# start of Materials provided

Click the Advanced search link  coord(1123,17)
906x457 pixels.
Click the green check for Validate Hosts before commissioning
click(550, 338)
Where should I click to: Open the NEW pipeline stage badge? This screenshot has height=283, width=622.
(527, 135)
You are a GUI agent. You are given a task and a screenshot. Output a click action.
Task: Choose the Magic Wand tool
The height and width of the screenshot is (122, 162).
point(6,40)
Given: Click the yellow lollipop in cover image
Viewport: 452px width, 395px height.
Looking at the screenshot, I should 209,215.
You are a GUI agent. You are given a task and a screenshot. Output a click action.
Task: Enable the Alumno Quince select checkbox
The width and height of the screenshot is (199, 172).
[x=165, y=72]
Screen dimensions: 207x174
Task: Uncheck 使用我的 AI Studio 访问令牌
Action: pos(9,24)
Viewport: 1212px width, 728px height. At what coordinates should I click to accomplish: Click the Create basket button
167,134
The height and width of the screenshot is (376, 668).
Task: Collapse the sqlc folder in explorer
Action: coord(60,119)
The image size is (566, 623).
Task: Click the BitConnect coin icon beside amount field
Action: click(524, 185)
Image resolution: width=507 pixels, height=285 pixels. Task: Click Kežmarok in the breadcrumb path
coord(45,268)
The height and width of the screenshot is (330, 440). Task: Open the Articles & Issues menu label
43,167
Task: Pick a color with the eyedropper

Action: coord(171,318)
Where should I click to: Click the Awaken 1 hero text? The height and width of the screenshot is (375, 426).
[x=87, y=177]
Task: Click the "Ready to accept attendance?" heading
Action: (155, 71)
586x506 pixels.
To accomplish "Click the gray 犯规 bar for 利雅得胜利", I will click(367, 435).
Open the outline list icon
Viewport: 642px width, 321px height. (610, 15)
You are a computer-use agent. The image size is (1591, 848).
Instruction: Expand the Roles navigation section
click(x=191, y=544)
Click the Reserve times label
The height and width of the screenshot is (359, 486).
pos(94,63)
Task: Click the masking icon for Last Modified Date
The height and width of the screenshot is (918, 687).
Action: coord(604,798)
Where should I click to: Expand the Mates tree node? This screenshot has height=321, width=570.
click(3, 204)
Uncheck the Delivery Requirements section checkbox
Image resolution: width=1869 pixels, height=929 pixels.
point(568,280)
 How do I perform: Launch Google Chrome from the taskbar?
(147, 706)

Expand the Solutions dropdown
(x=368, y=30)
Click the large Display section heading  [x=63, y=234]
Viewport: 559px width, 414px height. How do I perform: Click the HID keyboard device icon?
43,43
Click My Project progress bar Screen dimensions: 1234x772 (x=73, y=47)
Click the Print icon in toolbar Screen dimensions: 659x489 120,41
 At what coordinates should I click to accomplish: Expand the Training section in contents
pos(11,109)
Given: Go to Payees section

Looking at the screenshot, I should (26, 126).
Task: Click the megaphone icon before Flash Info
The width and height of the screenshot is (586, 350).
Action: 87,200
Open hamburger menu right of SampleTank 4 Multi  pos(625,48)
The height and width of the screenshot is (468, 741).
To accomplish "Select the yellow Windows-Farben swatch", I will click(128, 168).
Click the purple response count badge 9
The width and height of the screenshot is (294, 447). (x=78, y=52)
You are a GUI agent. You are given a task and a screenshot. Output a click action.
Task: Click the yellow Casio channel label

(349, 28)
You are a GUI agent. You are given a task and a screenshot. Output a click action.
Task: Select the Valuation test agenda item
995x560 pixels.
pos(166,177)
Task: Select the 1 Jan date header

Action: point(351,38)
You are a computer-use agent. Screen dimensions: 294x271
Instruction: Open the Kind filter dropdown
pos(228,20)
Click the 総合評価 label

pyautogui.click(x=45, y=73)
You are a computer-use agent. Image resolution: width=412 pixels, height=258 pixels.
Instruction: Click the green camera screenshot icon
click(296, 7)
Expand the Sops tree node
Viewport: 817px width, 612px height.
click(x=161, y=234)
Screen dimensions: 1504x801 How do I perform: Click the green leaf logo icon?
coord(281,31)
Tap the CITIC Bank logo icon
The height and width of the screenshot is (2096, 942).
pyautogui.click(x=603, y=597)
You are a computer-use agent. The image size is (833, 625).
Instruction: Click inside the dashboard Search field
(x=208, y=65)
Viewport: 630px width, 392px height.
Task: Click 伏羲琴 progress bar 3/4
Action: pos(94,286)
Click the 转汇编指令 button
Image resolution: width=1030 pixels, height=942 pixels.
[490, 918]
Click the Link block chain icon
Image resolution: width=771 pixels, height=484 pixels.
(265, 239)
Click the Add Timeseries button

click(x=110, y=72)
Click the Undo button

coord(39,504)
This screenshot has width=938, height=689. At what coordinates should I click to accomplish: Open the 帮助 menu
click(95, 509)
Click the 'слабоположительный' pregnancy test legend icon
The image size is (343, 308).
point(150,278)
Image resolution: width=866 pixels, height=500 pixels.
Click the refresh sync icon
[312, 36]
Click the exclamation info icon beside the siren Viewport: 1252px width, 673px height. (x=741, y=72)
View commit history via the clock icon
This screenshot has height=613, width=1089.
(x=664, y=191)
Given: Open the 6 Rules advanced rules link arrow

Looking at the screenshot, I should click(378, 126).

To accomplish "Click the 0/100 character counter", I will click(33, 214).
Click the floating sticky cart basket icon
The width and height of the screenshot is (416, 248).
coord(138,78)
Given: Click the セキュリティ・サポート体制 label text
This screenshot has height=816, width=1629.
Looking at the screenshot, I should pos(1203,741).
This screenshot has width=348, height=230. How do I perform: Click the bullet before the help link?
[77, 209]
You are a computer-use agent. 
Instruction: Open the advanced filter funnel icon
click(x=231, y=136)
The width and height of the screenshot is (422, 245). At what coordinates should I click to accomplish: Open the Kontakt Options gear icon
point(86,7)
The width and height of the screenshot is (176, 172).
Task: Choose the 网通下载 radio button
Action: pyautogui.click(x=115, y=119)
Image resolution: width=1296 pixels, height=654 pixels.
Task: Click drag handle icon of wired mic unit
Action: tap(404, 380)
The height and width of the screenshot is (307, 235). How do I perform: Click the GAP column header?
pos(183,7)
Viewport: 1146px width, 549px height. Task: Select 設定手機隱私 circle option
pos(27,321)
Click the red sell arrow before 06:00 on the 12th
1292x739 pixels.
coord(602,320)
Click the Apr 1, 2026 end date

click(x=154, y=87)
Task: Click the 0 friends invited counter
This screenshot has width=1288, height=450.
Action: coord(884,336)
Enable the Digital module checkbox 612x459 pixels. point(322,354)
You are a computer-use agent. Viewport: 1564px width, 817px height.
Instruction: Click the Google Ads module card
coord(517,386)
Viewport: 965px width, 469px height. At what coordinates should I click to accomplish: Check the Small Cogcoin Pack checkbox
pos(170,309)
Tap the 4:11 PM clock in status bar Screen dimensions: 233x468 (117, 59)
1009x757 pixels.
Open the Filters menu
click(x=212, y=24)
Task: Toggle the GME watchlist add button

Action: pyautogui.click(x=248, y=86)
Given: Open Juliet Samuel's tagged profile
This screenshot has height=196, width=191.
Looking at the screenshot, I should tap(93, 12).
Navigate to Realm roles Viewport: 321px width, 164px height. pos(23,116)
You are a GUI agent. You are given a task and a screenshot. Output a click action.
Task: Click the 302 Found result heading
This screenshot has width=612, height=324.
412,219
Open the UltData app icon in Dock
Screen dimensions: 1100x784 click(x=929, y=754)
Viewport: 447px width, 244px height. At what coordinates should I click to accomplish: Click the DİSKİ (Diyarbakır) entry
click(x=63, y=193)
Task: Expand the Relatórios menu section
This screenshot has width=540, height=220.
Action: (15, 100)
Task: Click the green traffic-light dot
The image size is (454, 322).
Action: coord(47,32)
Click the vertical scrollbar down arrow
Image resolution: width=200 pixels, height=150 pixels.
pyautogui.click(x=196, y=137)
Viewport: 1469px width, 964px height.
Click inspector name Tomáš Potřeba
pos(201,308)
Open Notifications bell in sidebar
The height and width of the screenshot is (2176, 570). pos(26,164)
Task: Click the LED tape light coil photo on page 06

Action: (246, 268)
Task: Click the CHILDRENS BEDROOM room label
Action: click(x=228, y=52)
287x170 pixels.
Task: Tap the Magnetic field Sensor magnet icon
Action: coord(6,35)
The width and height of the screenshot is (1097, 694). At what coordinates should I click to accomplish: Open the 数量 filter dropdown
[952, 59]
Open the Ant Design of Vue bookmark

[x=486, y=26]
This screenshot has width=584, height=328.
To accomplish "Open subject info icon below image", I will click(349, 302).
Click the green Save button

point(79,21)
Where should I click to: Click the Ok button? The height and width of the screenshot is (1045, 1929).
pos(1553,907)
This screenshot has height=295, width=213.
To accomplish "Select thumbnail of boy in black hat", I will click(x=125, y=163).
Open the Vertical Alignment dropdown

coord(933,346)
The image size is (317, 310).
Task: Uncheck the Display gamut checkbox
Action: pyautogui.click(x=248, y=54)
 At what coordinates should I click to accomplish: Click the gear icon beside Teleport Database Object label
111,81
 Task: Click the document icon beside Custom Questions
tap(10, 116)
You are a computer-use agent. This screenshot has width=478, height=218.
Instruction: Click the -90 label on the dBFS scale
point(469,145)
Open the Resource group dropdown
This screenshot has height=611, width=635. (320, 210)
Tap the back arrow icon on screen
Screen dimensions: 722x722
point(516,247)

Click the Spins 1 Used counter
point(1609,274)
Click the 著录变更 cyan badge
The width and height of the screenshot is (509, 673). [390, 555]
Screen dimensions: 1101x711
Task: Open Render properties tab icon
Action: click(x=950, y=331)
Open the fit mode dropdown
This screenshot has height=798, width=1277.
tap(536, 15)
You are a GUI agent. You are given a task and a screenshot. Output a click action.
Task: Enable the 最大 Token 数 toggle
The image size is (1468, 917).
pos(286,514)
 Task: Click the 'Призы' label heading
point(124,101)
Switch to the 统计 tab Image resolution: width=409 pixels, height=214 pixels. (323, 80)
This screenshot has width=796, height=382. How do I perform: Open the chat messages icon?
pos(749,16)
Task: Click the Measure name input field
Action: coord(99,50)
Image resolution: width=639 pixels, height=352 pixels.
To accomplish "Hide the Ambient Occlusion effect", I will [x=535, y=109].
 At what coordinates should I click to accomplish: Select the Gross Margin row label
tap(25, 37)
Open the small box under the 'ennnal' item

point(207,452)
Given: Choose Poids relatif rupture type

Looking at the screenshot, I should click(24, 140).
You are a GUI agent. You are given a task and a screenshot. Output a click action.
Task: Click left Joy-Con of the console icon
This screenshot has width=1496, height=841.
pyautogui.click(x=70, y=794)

# end of Materials provided

• The problem: Gather every line of the entries above that contains the word "dropdown", and copy each one out. Treat case as significant.

• The reply:
Expand the Solutions dropdown
Instruction: Open the Kind filter dropdown
The width and height of the screenshot is (1097, 694). At what coordinates should I click to accomplish: Open the 数量 filter dropdown
Open the Vertical Alignment dropdown
Open the Resource group dropdown
Open the fit mode dropdown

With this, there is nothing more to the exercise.